__Task statement__.
The reply should hold every line of the data, unchanged and complete.

__Recorded data__.
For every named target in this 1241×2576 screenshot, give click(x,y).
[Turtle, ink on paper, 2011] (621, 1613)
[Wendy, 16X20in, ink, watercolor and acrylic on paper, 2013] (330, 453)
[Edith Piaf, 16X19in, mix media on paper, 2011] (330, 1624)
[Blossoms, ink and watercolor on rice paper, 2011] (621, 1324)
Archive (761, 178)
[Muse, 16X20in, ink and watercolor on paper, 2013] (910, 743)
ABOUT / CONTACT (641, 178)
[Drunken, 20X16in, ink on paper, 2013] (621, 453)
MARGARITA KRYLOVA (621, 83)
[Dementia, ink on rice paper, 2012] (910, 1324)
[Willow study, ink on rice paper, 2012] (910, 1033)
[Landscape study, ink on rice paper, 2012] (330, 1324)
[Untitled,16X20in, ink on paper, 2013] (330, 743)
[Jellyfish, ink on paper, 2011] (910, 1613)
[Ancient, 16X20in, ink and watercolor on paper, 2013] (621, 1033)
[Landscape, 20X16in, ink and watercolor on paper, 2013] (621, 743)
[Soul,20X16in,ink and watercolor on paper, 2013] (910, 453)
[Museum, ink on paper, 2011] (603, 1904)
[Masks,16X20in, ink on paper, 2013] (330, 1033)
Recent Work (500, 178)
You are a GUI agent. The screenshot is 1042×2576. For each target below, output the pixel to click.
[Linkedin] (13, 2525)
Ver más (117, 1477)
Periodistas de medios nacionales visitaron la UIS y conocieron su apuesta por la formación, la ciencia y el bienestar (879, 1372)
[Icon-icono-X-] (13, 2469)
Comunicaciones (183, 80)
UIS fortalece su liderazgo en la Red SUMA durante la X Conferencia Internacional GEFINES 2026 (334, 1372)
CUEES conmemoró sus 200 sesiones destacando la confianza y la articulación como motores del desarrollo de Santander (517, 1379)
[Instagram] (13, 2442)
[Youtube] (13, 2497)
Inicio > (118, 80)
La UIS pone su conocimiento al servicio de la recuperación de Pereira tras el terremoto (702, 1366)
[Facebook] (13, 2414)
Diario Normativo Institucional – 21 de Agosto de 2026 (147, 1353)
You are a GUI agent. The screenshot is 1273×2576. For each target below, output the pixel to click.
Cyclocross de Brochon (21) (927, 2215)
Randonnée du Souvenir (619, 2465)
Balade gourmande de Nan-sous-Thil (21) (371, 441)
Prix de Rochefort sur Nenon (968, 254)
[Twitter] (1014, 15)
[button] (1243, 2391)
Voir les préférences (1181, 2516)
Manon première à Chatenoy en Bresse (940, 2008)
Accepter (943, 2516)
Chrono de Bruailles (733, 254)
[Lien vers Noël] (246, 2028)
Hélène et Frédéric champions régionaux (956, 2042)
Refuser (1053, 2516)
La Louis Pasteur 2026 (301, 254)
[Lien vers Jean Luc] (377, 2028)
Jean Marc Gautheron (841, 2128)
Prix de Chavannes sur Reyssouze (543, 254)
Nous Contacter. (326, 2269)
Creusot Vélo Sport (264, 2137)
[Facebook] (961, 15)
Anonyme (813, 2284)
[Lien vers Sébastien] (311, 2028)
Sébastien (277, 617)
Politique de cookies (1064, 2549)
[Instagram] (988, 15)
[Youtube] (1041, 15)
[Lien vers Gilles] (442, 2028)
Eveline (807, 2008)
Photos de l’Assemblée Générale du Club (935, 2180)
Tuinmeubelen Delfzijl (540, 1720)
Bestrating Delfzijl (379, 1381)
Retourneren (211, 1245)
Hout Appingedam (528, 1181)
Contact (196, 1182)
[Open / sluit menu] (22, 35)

__The answer__.
For every named target in this 1241×2576 screenshot, give click(x,y).
[Turtle, ink on paper, 2011] (621, 1613)
[Wendy, 16X20in, ink, watercolor and acrylic on paper, 2013] (330, 453)
[Edith Piaf, 16X19in, mix media on paper, 2011] (330, 1624)
[Blossoms, ink and watercolor on rice paper, 2011] (621, 1324)
Archive (761, 178)
[Muse, 16X20in, ink and watercolor on paper, 2013] (910, 743)
ABOUT / CONTACT (641, 178)
[Drunken, 20X16in, ink on paper, 2013] (621, 453)
MARGARITA KRYLOVA (621, 83)
[Dementia, ink on rice paper, 2012] (910, 1324)
[Willow study, ink on rice paper, 2012] (910, 1033)
[Landscape study, ink on rice paper, 2012] (330, 1324)
[Untitled,16X20in, ink on paper, 2013] (330, 743)
[Jellyfish, ink on paper, 2011] (910, 1613)
[Ancient, 16X20in, ink and watercolor on paper, 2013] (621, 1033)
[Landscape, 20X16in, ink and watercolor on paper, 2013] (621, 743)
[Soul,20X16in,ink and watercolor on paper, 2013] (910, 453)
[Museum, ink on paper, 2011] (603, 1904)
[Masks,16X20in, ink on paper, 2013] (330, 1033)
Recent Work (500, 178)
You are a GUI agent. The screenshot is 1042×2576. For each target below, output the pixel to click.
[Linkedin] (13, 2525)
Ver más (117, 1477)
Periodistas de medios nacionales visitaron la UIS y conocieron su apuesta por la formación, la ciencia y el bienestar (879, 1372)
[Icon-icono-X-] (13, 2469)
Comunicaciones (183, 80)
UIS fortalece su liderazgo en la Red SUMA durante la X Conferencia Internacional GEFINES 2026 (334, 1372)
CUEES conmemoró sus 200 sesiones destacando la confianza y la articulación como motores del desarrollo de Santander (517, 1379)
[Instagram] (13, 2442)
[Youtube] (13, 2497)
Inicio > (118, 80)
La UIS pone su conocimiento al servicio de la recuperación de Pereira tras el terremoto (702, 1366)
[Facebook] (13, 2414)
Diario Normativo Institucional – 21 de Agosto de 2026 (147, 1353)
You are a GUI agent. The screenshot is 1273×2576. For each target below, output the pixel to click.
Cyclocross de Brochon (21) (927, 2215)
Randonnée du Souvenir (619, 2465)
Balade gourmande de Nan-sous-Thil (21) (371, 441)
Prix de Rochefort sur Nenon (968, 254)
[Twitter] (1014, 15)
[button] (1243, 2391)
Voir les préférences (1181, 2516)
Manon première à Chatenoy en Bresse (940, 2008)
Accepter (943, 2516)
Chrono de Bruailles (733, 254)
[Lien vers Noël] (246, 2028)
Hélène et Frédéric champions régionaux (956, 2042)
Refuser (1053, 2516)
La Louis Pasteur 2026 (301, 254)
[Lien vers Jean Luc] (377, 2028)
Jean Marc Gautheron (841, 2128)
Prix de Chavannes sur Reyssouze (543, 254)
Nous Contacter. (326, 2269)
Creusot Vélo Sport (264, 2137)
[Facebook] (961, 15)
Anonyme (813, 2284)
[Lien vers Sébastien] (311, 2028)
Sébastien (277, 617)
Politique de cookies (1064, 2549)
[Instagram] (988, 15)
[Youtube] (1041, 15)
[Lien vers Gilles] (442, 2028)
Eveline (807, 2008)
Photos de l’Assemblée Générale du Club (935, 2180)
Tuinmeubelen Delfzijl (540, 1720)
Bestrating Delfzijl (379, 1381)
Retourneren (211, 1245)
Hout Appingedam (528, 1181)
Contact (196, 1182)
[Open / sluit menu] (22, 35)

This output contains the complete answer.